▽
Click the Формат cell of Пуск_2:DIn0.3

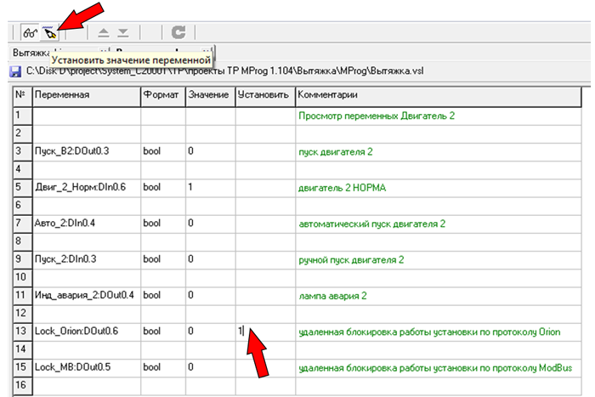pyautogui.click(x=162, y=258)
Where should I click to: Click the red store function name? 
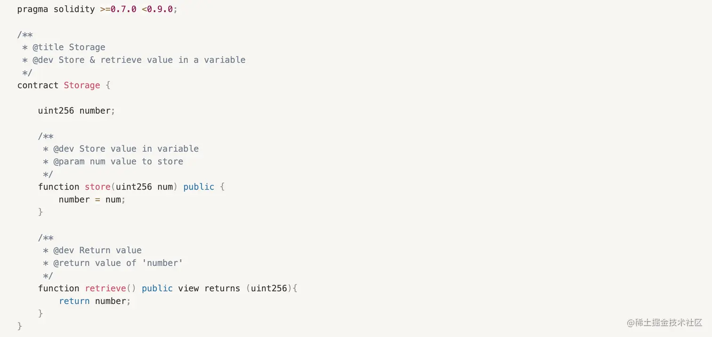point(97,187)
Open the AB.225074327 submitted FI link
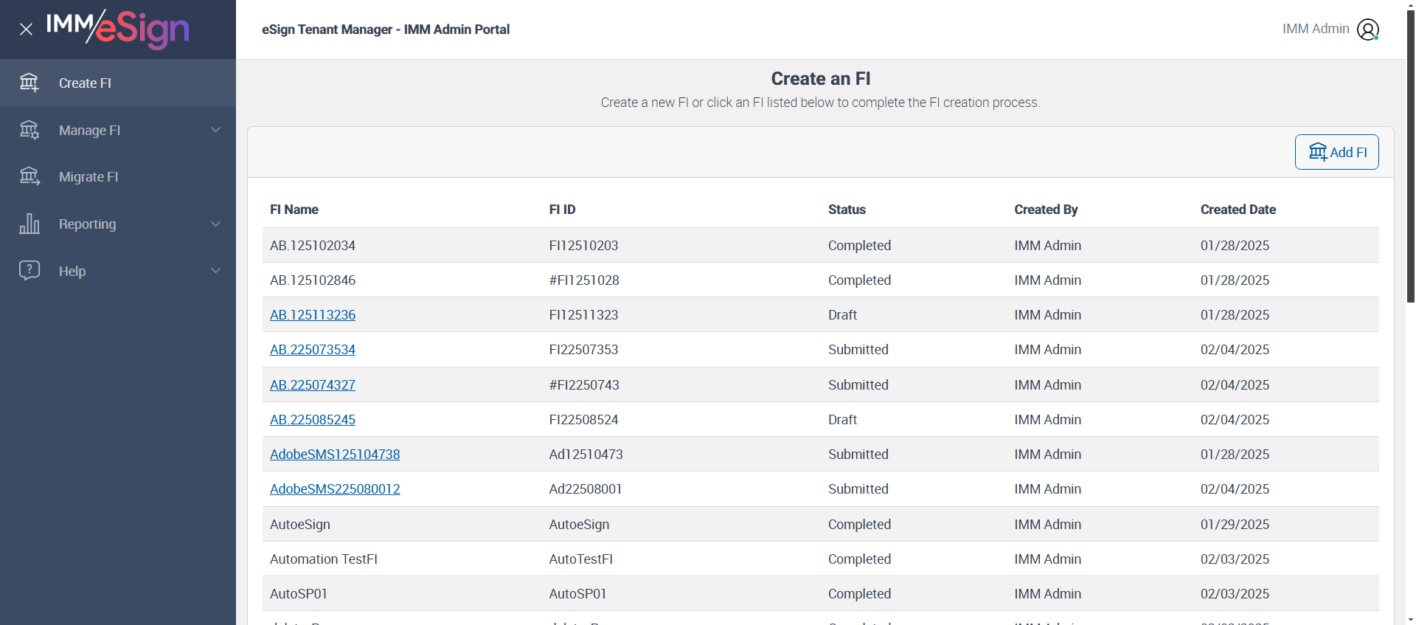Image resolution: width=1416 pixels, height=625 pixels. point(313,385)
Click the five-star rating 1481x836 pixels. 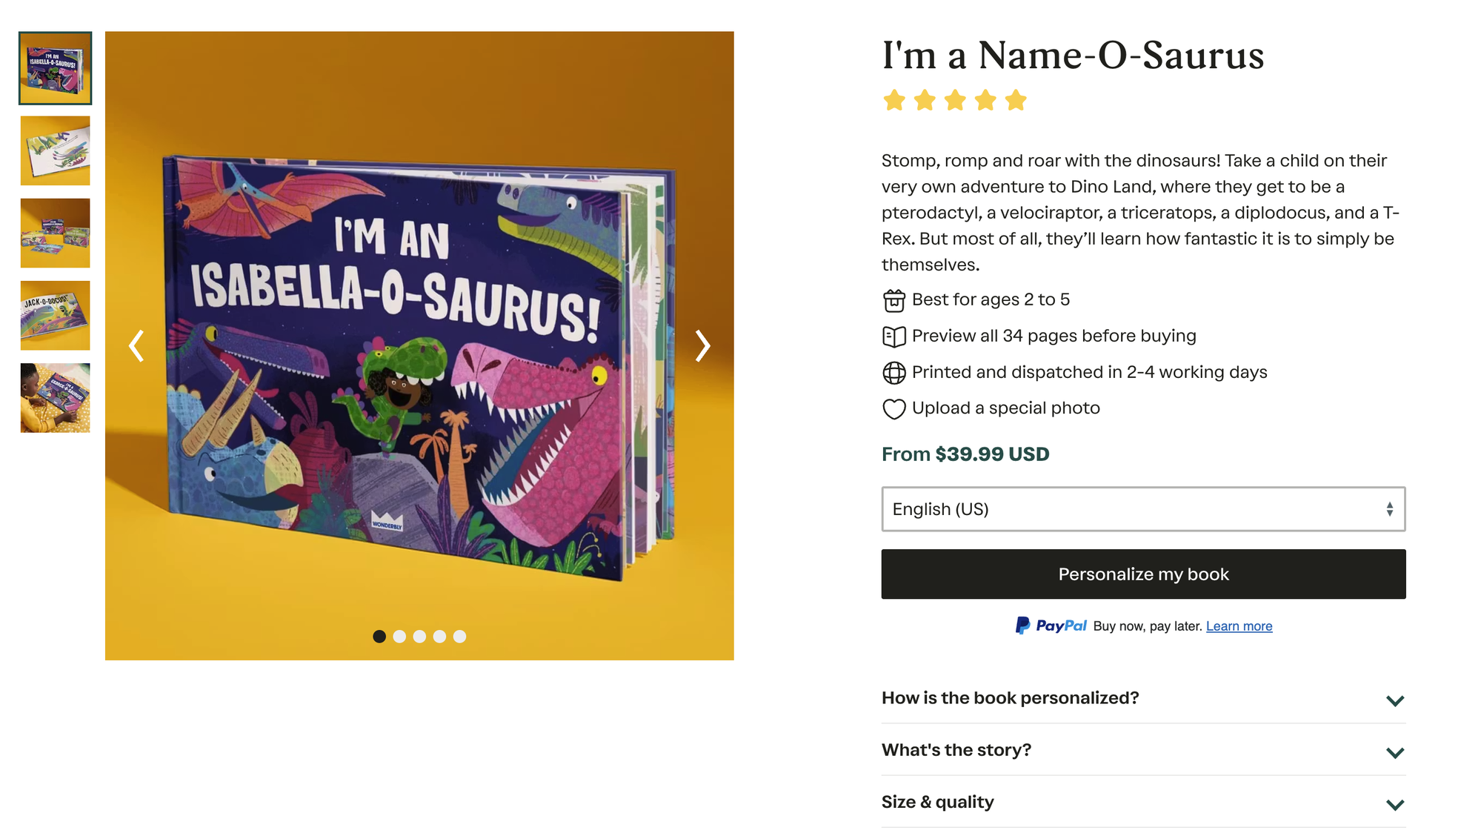[x=955, y=100]
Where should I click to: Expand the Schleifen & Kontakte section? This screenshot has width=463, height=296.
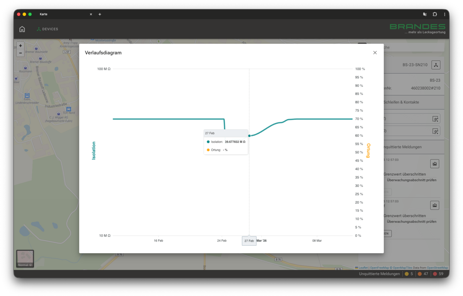(x=401, y=102)
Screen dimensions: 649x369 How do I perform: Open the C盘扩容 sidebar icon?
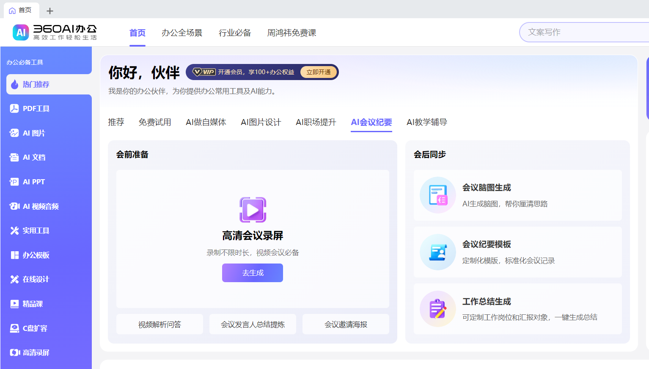[14, 328]
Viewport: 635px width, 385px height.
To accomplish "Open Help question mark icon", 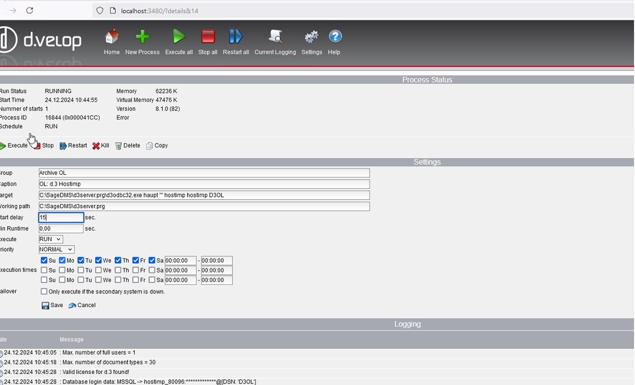I will point(335,37).
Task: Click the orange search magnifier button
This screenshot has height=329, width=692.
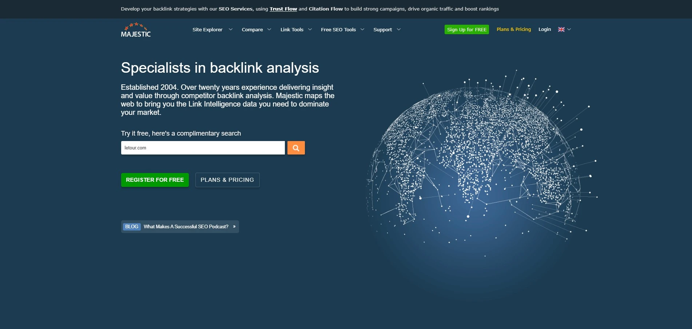Action: [x=296, y=148]
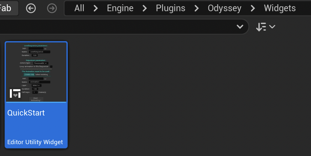Click the widget class icon on QuickStart thumbnail
This screenshot has height=156, width=311.
tap(15, 93)
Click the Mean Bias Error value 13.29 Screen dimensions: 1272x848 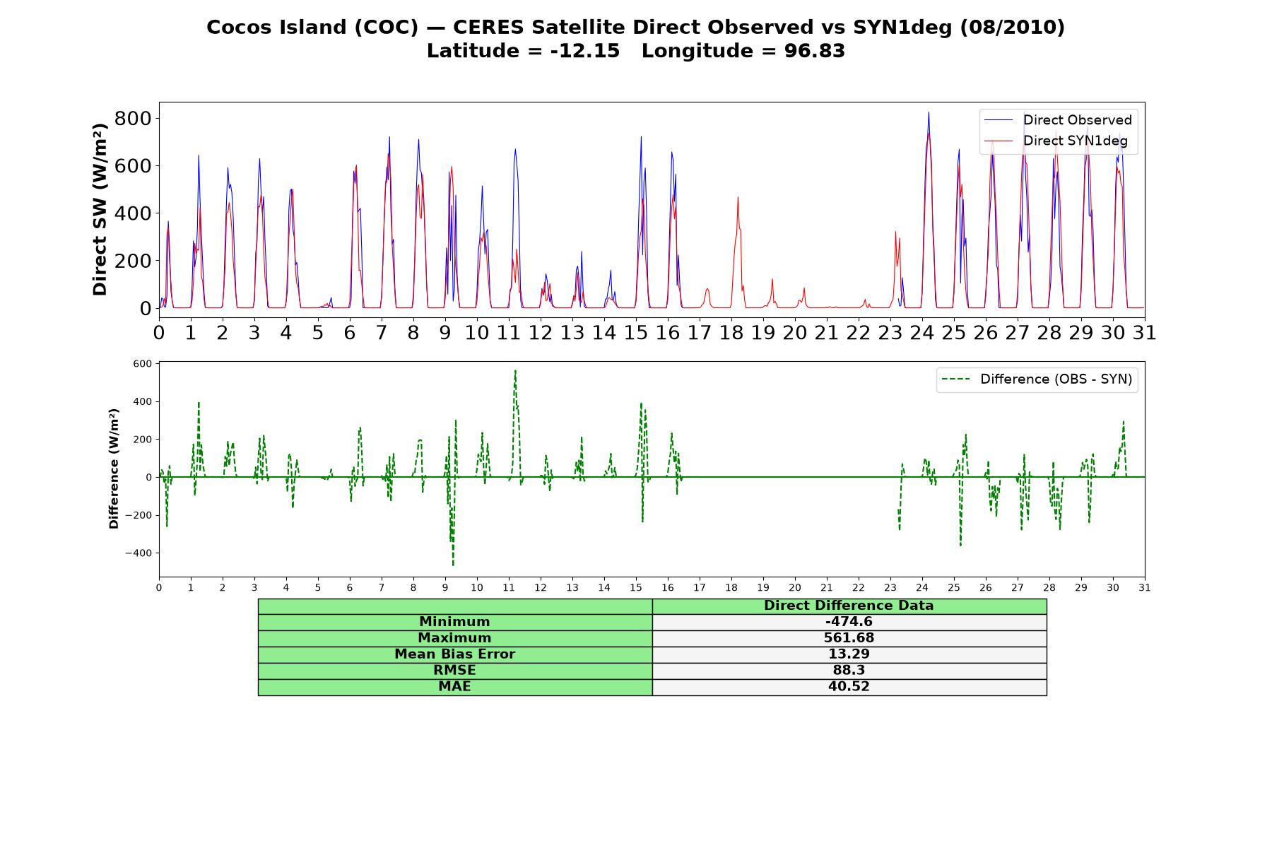(x=849, y=654)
△
▸ **TASK DESCRIPTION**
Only one stretch of the entries above is needed: the lines from the one containing "Where should I click to: Expand" through the one containing "Viewport: 635px width, 385px height.". Copy it exactly, without the pictures.

▸ **ANSWER TO THIS EXERCISE**
Where should I click to: Expand the Schleifen & Kontakte section? This screenshot has width=463, height=296.
(x=401, y=102)
Screen dimensions: 649x369 How do I perform: Open the C盘扩容 sidebar icon?
[14, 328]
Viewport: 635px width, 385px height.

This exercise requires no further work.